+++ Data
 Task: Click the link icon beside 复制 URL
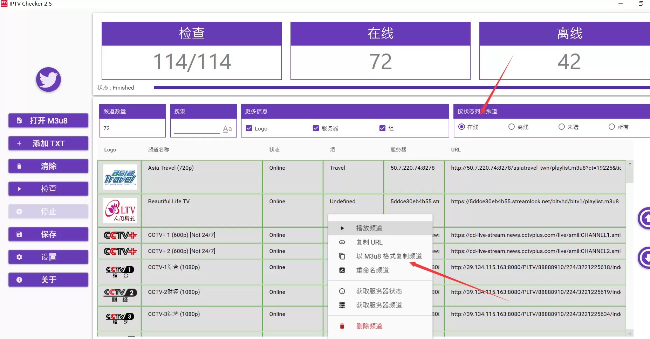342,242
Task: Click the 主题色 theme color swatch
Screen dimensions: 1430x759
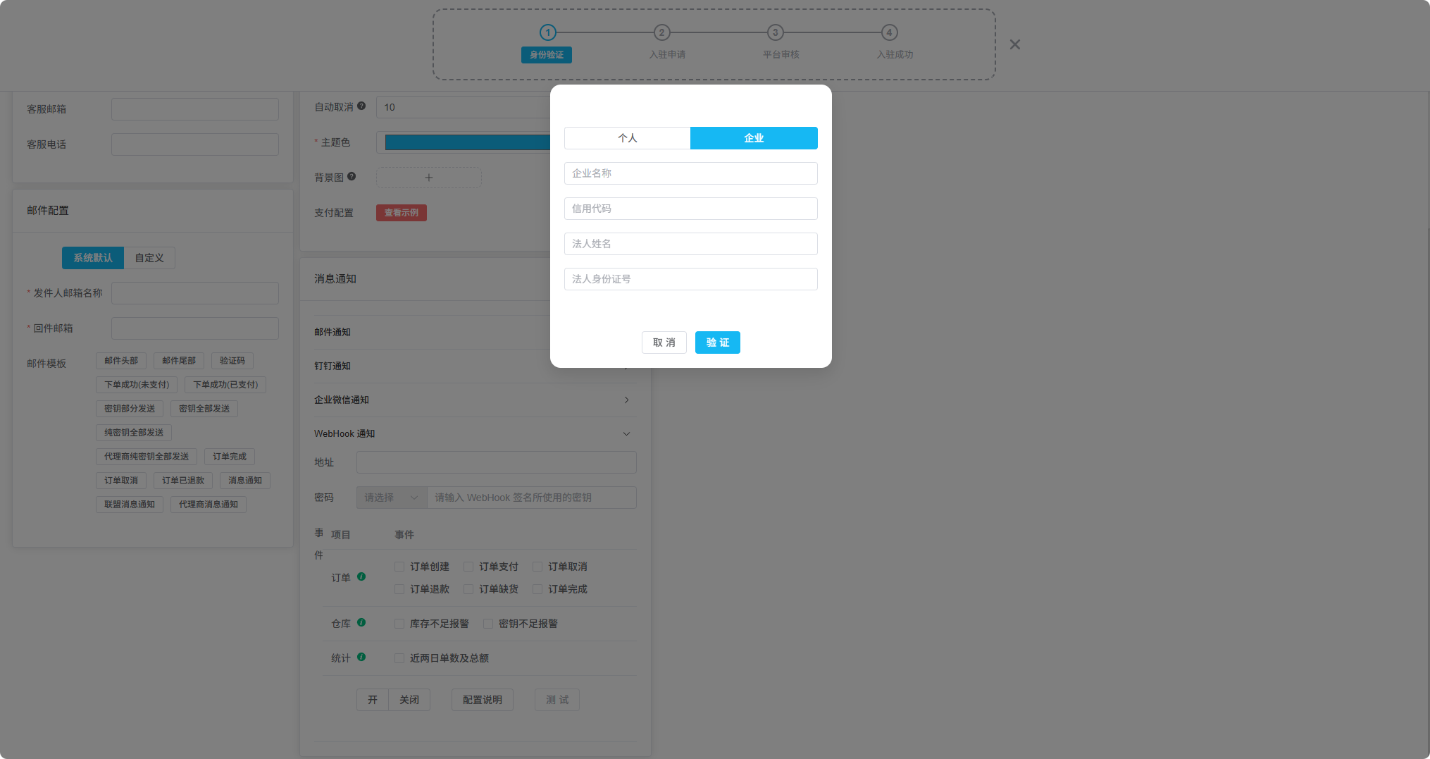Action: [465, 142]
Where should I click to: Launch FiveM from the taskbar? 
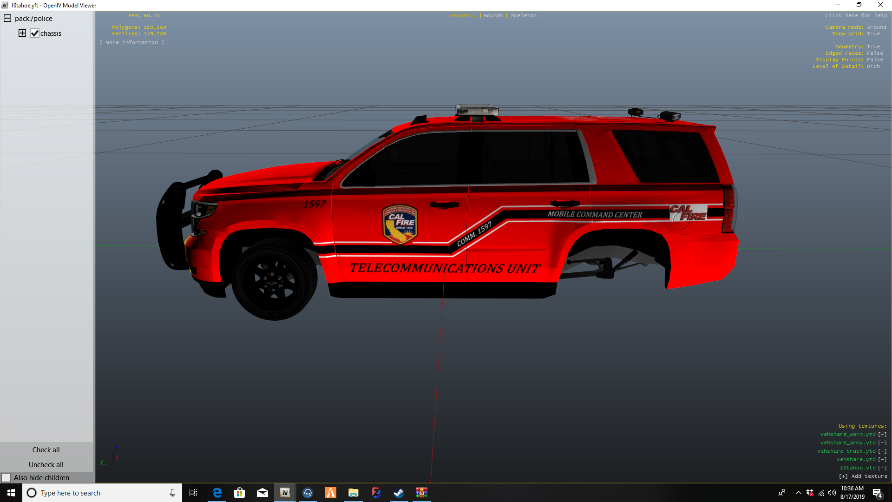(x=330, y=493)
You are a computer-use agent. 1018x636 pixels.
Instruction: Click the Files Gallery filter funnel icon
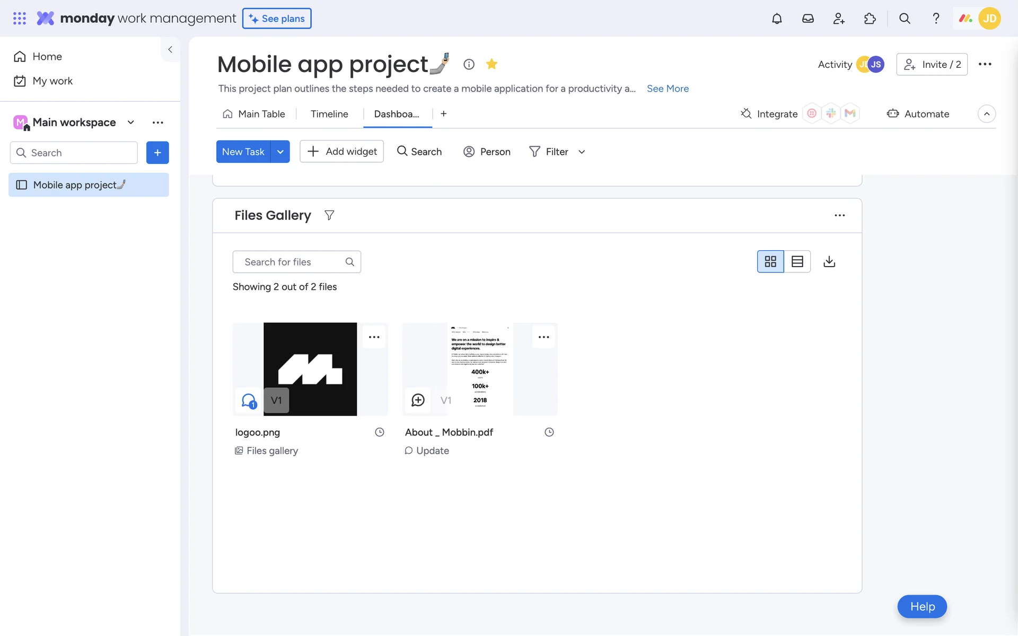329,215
++++++
▶ [Instructions for the task]
An exact transcription of the data above is needed, without the pictures.

▶ [Answer box]
 Task: Click the link icon beside 复制 URL
342,242
Task: Click the 主题色 theme color swatch
Screen dimensions: 1430x759
Action: [465, 142]
Where should I click to: Launch FiveM from the taskbar? 
(x=330, y=493)
You are a computer-use agent. 1018x636 pixels.
Instruction: Click the Files Gallery filter funnel icon
329,215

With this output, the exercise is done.